# [Records provided]

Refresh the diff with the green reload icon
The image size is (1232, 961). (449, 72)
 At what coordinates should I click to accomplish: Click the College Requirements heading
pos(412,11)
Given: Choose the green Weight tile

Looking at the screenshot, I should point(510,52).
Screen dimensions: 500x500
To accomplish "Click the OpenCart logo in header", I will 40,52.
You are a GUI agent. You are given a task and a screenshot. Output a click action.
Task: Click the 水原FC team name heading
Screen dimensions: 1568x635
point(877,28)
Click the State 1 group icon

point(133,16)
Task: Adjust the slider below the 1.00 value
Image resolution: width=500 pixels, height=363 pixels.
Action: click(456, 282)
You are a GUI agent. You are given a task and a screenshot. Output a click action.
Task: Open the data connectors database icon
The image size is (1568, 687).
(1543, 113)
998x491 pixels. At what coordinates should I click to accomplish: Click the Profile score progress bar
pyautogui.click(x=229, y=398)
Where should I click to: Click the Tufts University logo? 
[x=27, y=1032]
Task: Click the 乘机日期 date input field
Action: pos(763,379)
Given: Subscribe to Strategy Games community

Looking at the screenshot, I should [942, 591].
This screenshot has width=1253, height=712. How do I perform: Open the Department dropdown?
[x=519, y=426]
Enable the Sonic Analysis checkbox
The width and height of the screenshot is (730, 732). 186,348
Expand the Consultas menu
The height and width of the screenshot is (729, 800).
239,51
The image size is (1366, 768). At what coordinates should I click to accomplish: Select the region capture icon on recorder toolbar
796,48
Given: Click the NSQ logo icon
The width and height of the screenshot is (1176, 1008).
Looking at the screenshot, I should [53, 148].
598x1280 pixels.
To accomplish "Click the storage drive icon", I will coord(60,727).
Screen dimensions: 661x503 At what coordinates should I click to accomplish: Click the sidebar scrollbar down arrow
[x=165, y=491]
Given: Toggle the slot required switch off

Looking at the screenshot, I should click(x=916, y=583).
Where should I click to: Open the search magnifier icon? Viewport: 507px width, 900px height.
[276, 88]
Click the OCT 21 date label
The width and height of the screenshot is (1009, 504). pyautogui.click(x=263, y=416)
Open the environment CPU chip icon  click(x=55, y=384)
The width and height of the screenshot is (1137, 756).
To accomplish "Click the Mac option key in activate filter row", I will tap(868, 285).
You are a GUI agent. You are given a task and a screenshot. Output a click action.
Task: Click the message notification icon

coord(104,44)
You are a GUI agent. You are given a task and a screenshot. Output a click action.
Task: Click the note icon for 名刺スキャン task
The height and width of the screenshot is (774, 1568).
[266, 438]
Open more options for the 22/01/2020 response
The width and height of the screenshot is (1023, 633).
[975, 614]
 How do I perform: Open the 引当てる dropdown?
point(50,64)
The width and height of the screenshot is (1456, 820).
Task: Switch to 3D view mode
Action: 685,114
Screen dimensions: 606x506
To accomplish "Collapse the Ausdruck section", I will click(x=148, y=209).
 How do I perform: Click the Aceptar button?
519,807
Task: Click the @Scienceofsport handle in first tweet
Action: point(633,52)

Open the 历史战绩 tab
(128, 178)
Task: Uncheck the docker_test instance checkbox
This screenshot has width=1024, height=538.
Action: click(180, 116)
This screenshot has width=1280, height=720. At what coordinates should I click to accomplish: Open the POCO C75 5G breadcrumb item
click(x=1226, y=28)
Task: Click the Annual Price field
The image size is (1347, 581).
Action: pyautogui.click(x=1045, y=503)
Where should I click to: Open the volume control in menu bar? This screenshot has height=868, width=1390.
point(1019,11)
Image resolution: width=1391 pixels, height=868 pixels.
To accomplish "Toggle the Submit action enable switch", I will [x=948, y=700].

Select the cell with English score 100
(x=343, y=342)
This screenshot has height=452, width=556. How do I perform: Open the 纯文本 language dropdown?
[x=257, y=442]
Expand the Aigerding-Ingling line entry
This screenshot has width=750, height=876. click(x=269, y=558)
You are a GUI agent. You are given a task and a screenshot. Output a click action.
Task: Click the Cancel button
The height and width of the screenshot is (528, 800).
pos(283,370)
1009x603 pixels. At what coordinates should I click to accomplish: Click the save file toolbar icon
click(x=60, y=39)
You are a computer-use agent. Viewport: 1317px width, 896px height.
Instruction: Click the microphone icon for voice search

# [The task]
Scan the listing and report each line where the word "will" shows up.

# [Answer box]
To accomplish "Click the OpenCart logo in header", I will 40,52.
To accomplish "Click the storage drive icon", I will coord(60,727).
To accomplish "Click the Mac option key in activate filter row", I will tap(868, 285).
To accomplish "Collapse the Ausdruck section", I will click(x=148, y=209).
To accomplish "Toggle the Submit action enable switch", I will [x=948, y=700].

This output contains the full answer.